» **Text excerpt**:

◆ ◆ ◆ ◆

Damián Cataldo

Personal information
- Full name: Damián Emanuel Cataldo
- Date of birth: 1 August 1998 (age 27)
- Place of birth: Argentina
- Position: Midfielder

Team information
- Current team: Deportes Vallenar

Senior career*
- Years: Team / Apps / (Gls)
- 2018–2019: Independiente Rivadavia / 1 / (0)
- 2019: Gutiérrez
- 2020–: Deportes Vallenar / 0 / (0)

= Damián Cataldo =

Argentine footballer

Damián Emanuel Cataldo (born 1 August 1998) is an Argentine professional footballer who plays as a midfielder for Deportes Vallenar.

==Career==
Cataldo made his senior breakthrough with Independiente Rivadavia, moving into the club's squad during the 2018–19 Primera B Nacional season. He was an unused substitute for a 0–1 win away to Los Andes on 25 August 2018, prior to making his bow in professional football in September against Platense. He departed the club in mid-2019, subsequently having a six-month stint in Liga Mendocina with Gutiérrez. In 2020, Cataldo joined Chilean Segunda División side Deportes Vallenar.

◆ ◆ ◆ ◆

» **Given records**:

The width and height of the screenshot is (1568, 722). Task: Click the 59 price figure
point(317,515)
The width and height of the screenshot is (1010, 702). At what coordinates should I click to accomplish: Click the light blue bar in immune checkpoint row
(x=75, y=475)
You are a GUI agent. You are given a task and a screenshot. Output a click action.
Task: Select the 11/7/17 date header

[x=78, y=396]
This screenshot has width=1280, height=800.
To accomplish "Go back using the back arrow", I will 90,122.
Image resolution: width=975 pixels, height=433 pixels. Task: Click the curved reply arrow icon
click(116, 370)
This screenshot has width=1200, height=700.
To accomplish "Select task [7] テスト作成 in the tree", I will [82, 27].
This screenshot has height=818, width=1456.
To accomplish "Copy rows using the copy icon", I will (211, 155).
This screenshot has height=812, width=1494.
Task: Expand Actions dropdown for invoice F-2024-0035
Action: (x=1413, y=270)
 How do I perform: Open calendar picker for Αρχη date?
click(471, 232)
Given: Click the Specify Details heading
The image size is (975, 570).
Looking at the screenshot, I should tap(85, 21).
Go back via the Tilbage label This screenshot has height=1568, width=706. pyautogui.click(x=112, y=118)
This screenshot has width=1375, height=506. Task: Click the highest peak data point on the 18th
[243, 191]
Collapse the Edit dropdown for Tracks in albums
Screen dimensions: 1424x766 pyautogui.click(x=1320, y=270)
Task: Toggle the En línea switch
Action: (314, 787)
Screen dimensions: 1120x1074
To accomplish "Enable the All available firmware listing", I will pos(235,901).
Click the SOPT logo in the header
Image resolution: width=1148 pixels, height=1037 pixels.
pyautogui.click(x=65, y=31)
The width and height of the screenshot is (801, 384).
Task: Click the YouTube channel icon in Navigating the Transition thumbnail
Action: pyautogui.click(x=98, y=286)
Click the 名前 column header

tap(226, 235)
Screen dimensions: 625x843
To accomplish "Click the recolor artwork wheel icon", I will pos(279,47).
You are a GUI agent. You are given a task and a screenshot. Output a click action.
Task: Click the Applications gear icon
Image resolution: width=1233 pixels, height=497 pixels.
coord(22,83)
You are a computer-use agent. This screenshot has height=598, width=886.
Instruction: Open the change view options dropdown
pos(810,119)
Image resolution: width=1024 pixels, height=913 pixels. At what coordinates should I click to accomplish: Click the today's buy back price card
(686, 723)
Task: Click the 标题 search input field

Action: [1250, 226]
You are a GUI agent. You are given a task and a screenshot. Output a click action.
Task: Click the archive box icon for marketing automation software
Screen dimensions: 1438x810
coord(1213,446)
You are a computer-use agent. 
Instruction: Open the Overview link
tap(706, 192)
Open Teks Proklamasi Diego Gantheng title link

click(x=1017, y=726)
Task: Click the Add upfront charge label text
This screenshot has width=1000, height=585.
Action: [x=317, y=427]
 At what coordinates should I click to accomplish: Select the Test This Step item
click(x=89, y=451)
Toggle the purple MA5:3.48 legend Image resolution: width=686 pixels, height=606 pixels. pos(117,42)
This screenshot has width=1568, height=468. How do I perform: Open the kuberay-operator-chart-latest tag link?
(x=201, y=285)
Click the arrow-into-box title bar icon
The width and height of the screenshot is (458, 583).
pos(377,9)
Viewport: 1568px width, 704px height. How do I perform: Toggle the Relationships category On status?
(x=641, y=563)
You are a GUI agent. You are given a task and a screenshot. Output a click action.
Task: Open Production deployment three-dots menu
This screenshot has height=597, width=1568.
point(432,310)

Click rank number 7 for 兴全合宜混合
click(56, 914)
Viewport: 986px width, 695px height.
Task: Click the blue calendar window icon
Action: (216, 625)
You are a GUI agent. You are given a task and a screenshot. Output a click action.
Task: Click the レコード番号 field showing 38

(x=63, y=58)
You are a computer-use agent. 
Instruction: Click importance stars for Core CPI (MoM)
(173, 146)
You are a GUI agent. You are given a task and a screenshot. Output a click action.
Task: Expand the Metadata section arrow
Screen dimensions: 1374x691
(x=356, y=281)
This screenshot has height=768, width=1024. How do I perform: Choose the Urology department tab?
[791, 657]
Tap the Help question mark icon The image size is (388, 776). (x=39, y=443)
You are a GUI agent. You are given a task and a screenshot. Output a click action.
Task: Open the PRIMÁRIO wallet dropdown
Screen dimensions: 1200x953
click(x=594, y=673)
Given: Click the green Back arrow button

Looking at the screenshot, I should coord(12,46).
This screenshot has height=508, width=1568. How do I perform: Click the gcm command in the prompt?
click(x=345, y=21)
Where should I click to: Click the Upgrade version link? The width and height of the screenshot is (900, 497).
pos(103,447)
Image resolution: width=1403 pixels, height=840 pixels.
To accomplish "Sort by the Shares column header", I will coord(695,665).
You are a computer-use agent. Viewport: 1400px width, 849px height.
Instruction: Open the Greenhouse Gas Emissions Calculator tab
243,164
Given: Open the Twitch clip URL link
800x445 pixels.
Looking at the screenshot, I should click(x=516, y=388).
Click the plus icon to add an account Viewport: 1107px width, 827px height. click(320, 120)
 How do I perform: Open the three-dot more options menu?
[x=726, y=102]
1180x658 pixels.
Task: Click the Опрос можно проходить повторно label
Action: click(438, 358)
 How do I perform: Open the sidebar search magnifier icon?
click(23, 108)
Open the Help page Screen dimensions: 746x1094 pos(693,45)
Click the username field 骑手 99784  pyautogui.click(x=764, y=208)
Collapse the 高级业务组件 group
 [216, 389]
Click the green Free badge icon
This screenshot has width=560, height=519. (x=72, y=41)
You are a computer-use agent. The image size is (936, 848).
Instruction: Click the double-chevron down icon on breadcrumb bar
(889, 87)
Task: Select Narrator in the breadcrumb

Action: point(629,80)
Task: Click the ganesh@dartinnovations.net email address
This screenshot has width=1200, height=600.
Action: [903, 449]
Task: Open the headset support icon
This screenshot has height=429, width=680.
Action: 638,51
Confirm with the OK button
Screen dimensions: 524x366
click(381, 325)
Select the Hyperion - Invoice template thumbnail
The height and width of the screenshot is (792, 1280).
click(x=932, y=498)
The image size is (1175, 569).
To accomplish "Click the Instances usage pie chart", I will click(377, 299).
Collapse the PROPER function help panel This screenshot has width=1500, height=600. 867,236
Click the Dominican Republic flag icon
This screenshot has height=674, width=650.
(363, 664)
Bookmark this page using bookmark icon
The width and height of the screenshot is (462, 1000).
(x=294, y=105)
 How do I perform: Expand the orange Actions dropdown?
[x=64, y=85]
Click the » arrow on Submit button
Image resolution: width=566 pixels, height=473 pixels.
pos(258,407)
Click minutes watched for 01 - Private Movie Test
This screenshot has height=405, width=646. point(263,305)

◆ ◆ ◆ ◆

» **Directions**:
a) Rewrite the part of the Damián Cataldo profile that opens with the words containing "Team information" and closes with "for Deportes Vallenar.", putting "Club Deportes Vallenar" in place of "Deportes Vallenar".
b) According to the Damián Cataldo profile, why was the 25 August 2018 match against Los Andes not his professional debut?

» **Solutions to the tasks**:
a)
Team information
- Current team: Club Deportes Vallenar

Senior career*
- Years: Team / Apps / (Gls)
- 2018–2019: Independiente Rivadavia / 1 / (0)
- 2019: Gutiérrez
- 2020–: Club Deportes Vallenar / 0 / (0)

= Damián Cataldo =

Argentine footballer

Damián Emanuel Cataldo (born 1 August 1998) is an Argentine professional footballer who plays as a midfielder for Club Deportes Vallenar.

b) He was an unused substitute in that 0–1 away win, so he did not take the field. His bow in professional football came afterward, in September 2018, against Platense.